Now, Reid finds himself frequently on the road, talking to groups -- including one in Washington recently -- about kids and drugs. Reid's own flirtation with juvenile hooliganism, plus his perspective as a parent, have given him a number of hard- nosed opinions about the young, where they're heading and what they need.

"Somewhere we've lost respect for younger and elderly people," he said. For the children, he said, it's meant a serious loss of self-esteem. The road back is a long one, said Reid, and it leads through the home. "It has to be done through parents. The hero in the house should be the mother, father, uncle, whoever," said Reid. "I see a tremendous alienation among young people. The generation gap is no longer a gap -- it's two opposing forces, two groups who don't understand each other."

Welcome to the serious side of Tim Reid. It's a side he never exposed while playing Venus Flytrap on "WKRP in Cincinnati." It isn't evident either as he plays Downtown Brown, a plainclothes police lieutenant who helps his friends "Simon & Simon" in a style befitting the academy of creative law enforcement.

But the serious side is there, shaped by his upbringing in Norfolk, Va., given substance by his own role as a parent, and given impact by his celebrity as an actor.

Reid is in his third season as Downtown Brown. He beefed up for the part at the start of the season, adding about 25 pounds of muscle to his slim 150-pound frame. "I wanted to look the part," he said. If he looks a bit on the anemic side as the season goes on, it's because he's tapered off in his workouts, losing 12 pounds of bulk in a 14- month period.

And understably there are other demands on his time. He and his wife, Daphne Maxwell, are renovating the house they recently bought in California. "We decided on a few changes," said Reid. "But I didn't know we'd end up moving walls."

**Data extract**
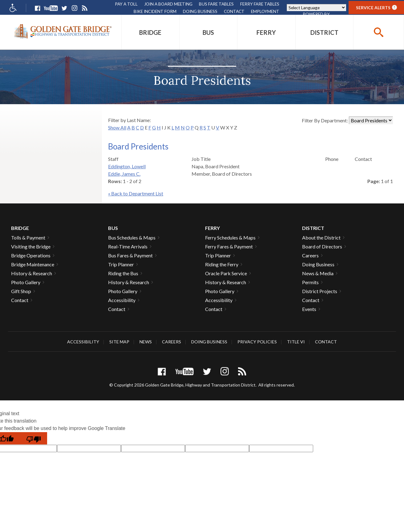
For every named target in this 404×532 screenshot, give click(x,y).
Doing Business (200, 11)
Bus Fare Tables (216, 4)
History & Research (31, 273)
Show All (117, 127)
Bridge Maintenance (33, 264)
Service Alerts (376, 7)
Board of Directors (322, 246)
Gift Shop (21, 291)
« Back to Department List (135, 193)
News (146, 342)
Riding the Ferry (222, 264)
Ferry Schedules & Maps (230, 237)
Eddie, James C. (124, 174)
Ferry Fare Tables (260, 4)
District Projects (320, 291)
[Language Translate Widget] (316, 7)
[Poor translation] (34, 438)
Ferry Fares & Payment (229, 246)
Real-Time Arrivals (128, 246)
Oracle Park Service (226, 273)
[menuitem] (150, 32)
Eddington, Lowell (127, 166)
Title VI (296, 342)
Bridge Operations (31, 255)
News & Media (318, 273)
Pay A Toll (126, 4)
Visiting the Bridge (31, 246)
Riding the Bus (123, 273)
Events (309, 309)
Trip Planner (121, 264)
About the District (321, 237)
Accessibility (122, 300)
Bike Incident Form (155, 11)
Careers (310, 255)
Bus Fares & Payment (130, 255)
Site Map (119, 342)
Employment (265, 11)
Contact (234, 11)
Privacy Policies (257, 342)
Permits (310, 282)
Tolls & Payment (28, 237)
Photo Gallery (26, 282)
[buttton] (378, 32)
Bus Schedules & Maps (132, 237)
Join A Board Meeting (168, 4)
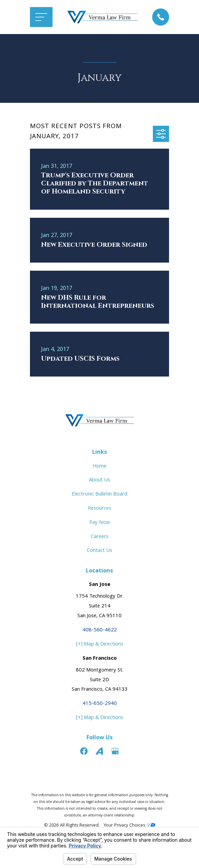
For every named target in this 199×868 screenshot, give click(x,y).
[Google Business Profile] (115, 751)
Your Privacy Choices (129, 826)
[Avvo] (99, 751)
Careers (100, 537)
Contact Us (99, 551)
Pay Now (100, 523)
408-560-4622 (100, 630)
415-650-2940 (100, 704)
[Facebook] (84, 751)
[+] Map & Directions (100, 645)
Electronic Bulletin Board (99, 495)
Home (99, 467)
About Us (99, 480)
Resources (99, 509)
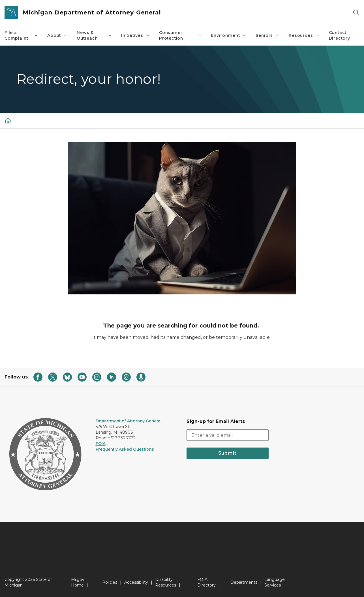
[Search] (356, 12)
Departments (244, 582)
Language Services (275, 582)
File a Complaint (21, 35)
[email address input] (228, 435)
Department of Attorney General (129, 421)
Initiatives (136, 35)
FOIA (100, 444)
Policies (110, 582)
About (57, 35)
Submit (227, 453)
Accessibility (136, 582)
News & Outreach (94, 35)
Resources (304, 35)
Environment (229, 35)
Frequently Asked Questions (125, 449)
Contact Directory (339, 35)
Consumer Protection (180, 35)
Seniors (267, 35)
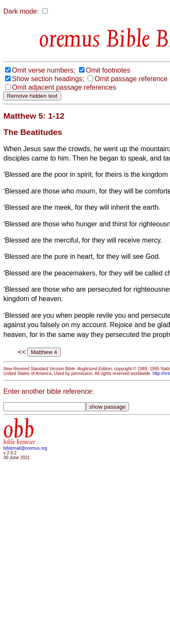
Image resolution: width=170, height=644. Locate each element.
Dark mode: (21, 11)
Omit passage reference (131, 79)
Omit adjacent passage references (64, 87)
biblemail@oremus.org (25, 448)
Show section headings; (48, 79)
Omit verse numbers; (44, 70)
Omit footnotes (108, 70)
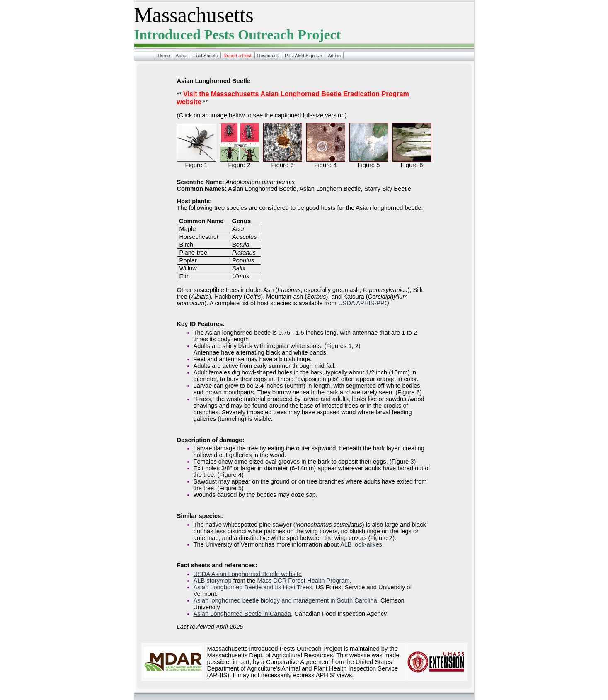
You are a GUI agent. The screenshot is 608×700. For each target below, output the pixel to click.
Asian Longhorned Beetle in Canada (242, 614)
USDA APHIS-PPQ (363, 303)
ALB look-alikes (361, 544)
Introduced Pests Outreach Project (237, 34)
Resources (268, 56)
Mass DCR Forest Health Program (303, 581)
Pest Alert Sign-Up (303, 56)
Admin (334, 56)
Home (164, 56)
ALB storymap (213, 581)
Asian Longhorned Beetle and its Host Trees (253, 587)
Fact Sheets (206, 56)
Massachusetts (194, 15)
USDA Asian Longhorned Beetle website (248, 574)
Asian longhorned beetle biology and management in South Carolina (285, 600)
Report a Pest (237, 56)
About (182, 56)
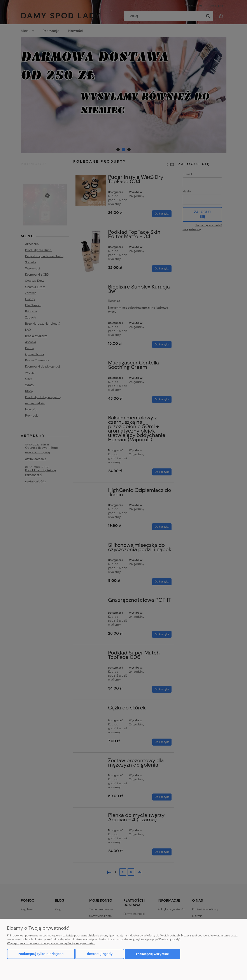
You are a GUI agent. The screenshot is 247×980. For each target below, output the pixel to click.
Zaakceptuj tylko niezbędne (41, 954)
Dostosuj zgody (100, 954)
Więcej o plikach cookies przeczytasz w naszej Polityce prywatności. (51, 943)
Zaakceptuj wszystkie (152, 954)
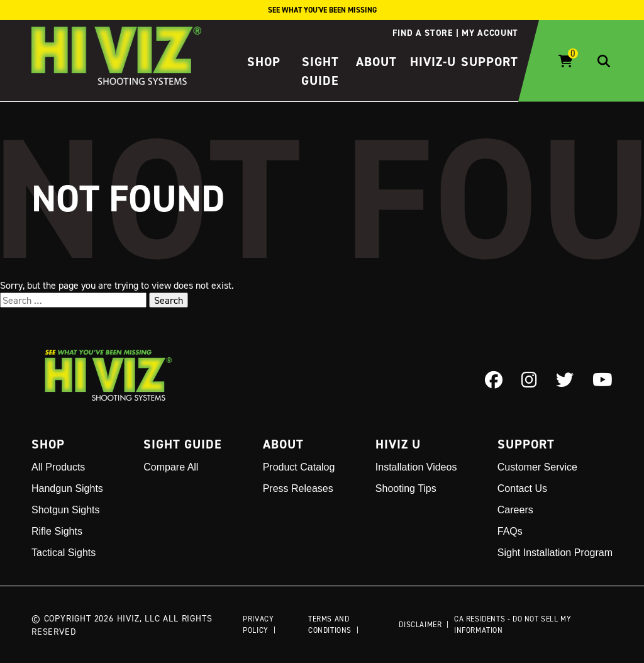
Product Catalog (299, 467)
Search (169, 300)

**Set tasks**
**1.** In the Tim Reid profile, reproduce the passage between "Welcome to the" and "creative law enforcement.", inclusive.
**2.** Render this sentence from the Tim Reid profile in Spanish: "The road back is a long one, said Reid, and it leads through the home."
**3.** Write what comes next in the Tim Reid profile, picking up after its final sentence.

**Answers to each task**
**1.**
Welcome to the serious side of Tim Reid. It's a side he never exposed while playing Venus Flytrap on "WKRP in Cincinnati." It isn't evident either as he plays Downtown Brown, a plainclothes police lieutenant who helps his friends "Simon & Simon" in a style befitting the academy of creative law enforcement.

**2.** El camino de regreso es largo, dijo Reid, y pasa por el hogar.

**3.**
The changes will eventually accommodate Maxwell's sewing room, a hobby that absorbs her when she isn't acting, which she does occasionally on the "Simon & Simon."

Reid and Maxwell are each married for the second time. Reid has a son and daughter by his first marriage, and Maxwell has a son by hers, all in their teens.

When the summer comes and "Simon" is on hiatus, it's travel time. "We're not into drugs or fast cars," said Reid. "We travel every year." High points have included France, Japan and England.

"We took the kids to Stonehenge," recalled Reid. "There we were, looking at this marvel, and I turned around and what were the kids doing? Taking pictures of cows. That's what happens when you travel with kids who are city slickers."

Exposure to new things has been a two- way proposition for Reid and his children. He credits the experience of his oldest son, now 19, with awakening him to the threat drugs pose to young people.

"I found there was a budding interest in illegal drugs in sixth-graders through high school-aged kids in Illinois, where we were at the time," recalled Reid. "White kids and black kids were sniffing glue and it wasn't being publicized. My son was 4 or 5 at the time. I wanted him to have a fighting chance. I wanted him to see me in action against it," said Reid, who worked to alert others to the problem as a member of the Jaycees. The whole phenomenon, said Reid, "is a symphony of young people crying out for understanding."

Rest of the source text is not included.